4. General Considerations, Open Issues, and Future Perspectives

The machine learning techniques applied for detecting aerosols and clouds from lidar observations are still in their early stages but hold great potential for future advancement. In Table 3, all the different machine learning algorithms implemented to detect, classify, and study atmospheric aerosol layers, clouds, and boundary layers are summarized, together with the observation platform and lidar type. This table highlights that the detection and classification of aerosols has received much more attention with respect to clouds. ML algorithms were developed mostly for satellites and aircraft observations. Algorithm applications to networks of lidars have mostly been dedicated to mixing and planetary boundary layer detection.
As a general remark for future algorithm implementation, it is important to exercise caution when applying existing machine learning algorithms without proper consideration. It is crucial to always consider the underlying physics processes that govern the interaction of light with atmospheric constituents. Machine learning models must always be designed and trained not as a black box, but based on correct reasoning, taking into account real-world relationships, to ensure accurate and meaningful results.. This ensures that trained models are capable of distinguishing between various aerosol species, such as dust, smoke, and pollution, as well as different types of clouds, including liquid and ice clouds. Additionally, understanding the physics behind lidar measurements enables the development of machine learning algorithms that can exploit different lidar techniques, which will extract relevant information from lidar profiles, such as backscatter, extinction, depolarization ratio, and spectral characteristics, to enhance the accuracy of classification. Although machine learning techniques offer the potential to automate aerosol and cloud detection, it is important to recognize the limitations and uncertainties associated with these approaches. Indeed, machine learning algorithms should be trained on diverse and representative datasets that cover a wide range of atmospheric conditions and aerosol/cloud types, to enhance their robustness and applicability. Furthermore, regular validation and evaluation against independent measurements and ground-based observations are necessary, to assess the accuracy and reliability of the classification results.

*Tasks and exercises*:
- 1) Which kinds of information from lidar profiles does the lidar passage name as ones machine learning algorithms can extract?
- 2) Write out the lidar passage from "4. General Considerations, Open" to "boundary layer detection.", swapping "satellites" for "spaceborne platforms".

*Stored rows*:
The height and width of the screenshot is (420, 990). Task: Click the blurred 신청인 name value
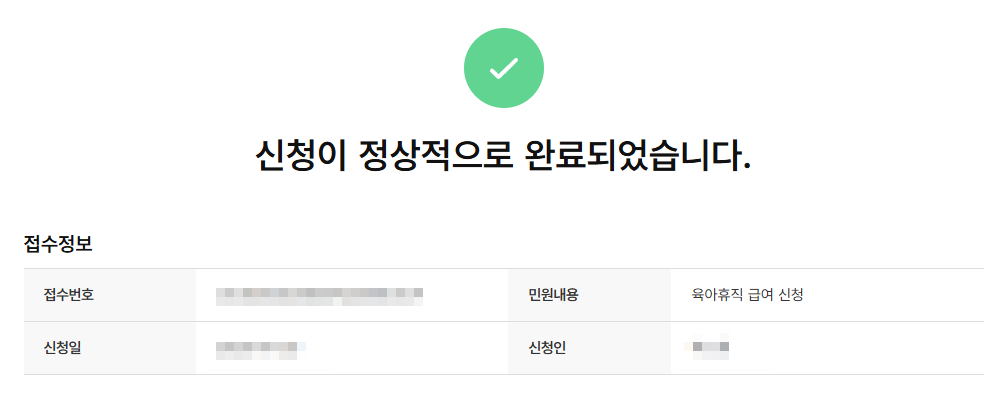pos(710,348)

==

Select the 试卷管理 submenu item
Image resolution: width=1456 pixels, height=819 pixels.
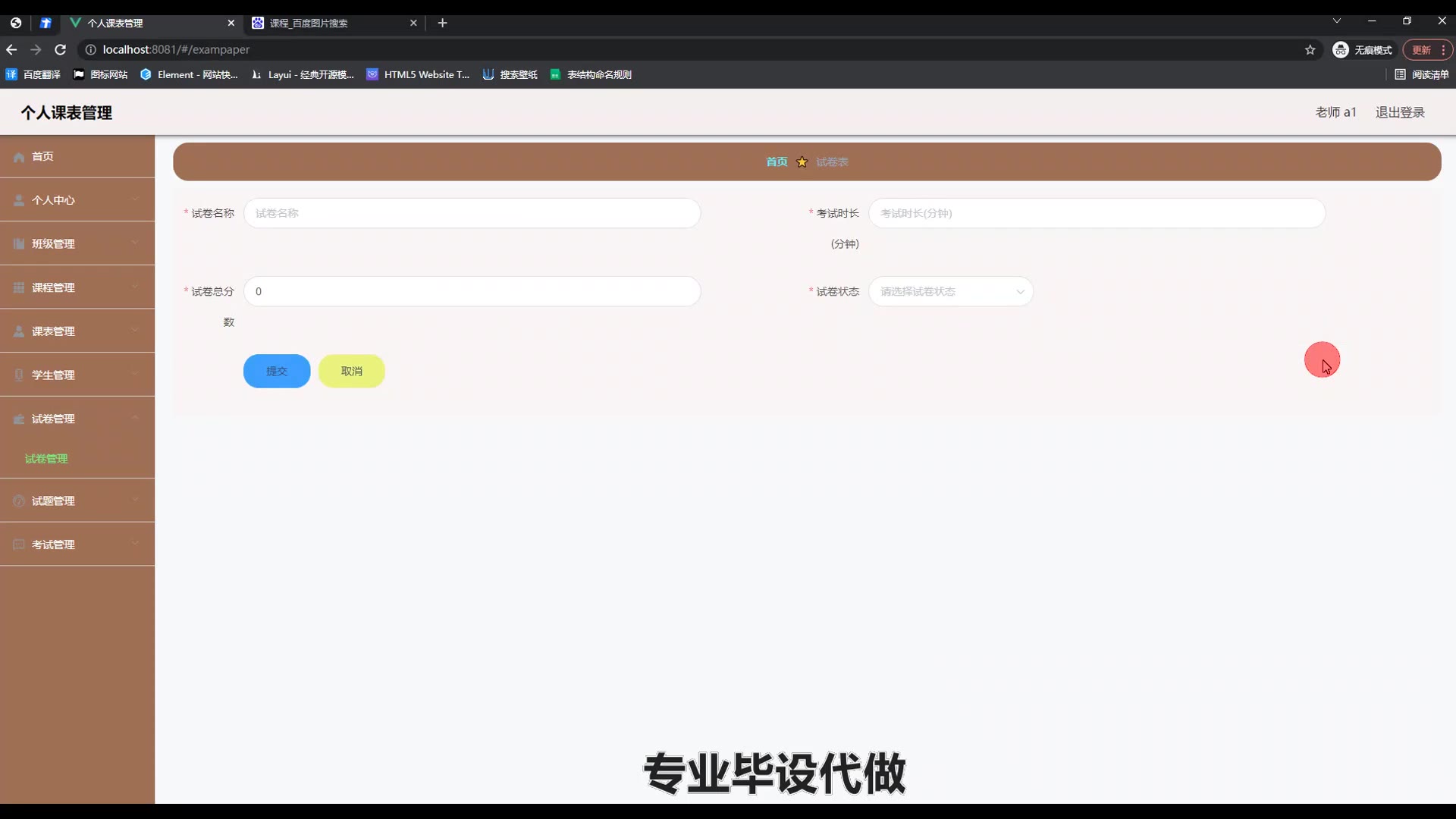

--

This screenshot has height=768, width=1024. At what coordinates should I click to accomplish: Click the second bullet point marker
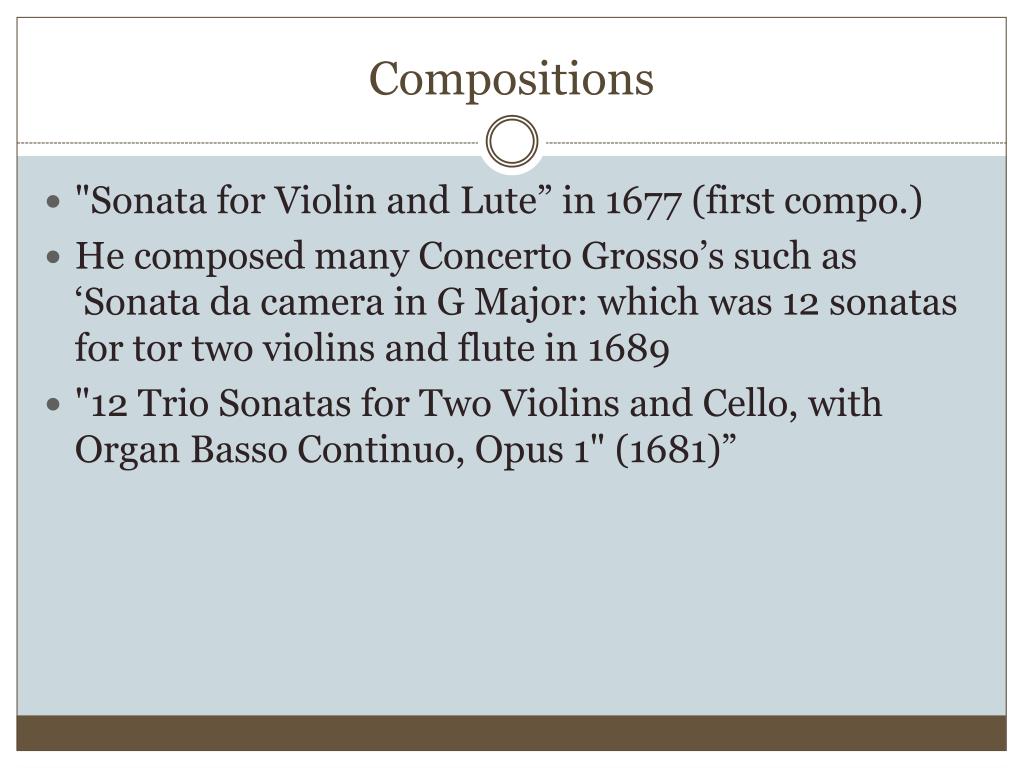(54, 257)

*Written answers*:
- 1) Backscatter, extinction, depolarization ratio, and spectral characteristics.

- 2)
4. General Considerations, Open Issues, and Future Perspectives

The machine learning techniques applied for detecting aerosols and clouds from lidar observations are still in their early stages but hold great potential for future advancement. In Table 3, all the different machine learning algorithms implemented to detect, classify, and study atmospheric aerosol layers, clouds, and boundary layers are summarized, together with the observation platform and lidar type. This table highlights that the detection and classification of aerosols has received much more attention with respect to clouds. ML algorithms were developed mostly for spaceborne platforms and aircraft observations. Algorithm applications to networks of lidars have mostly been dedicated to mixing and planetary boundary layer detection.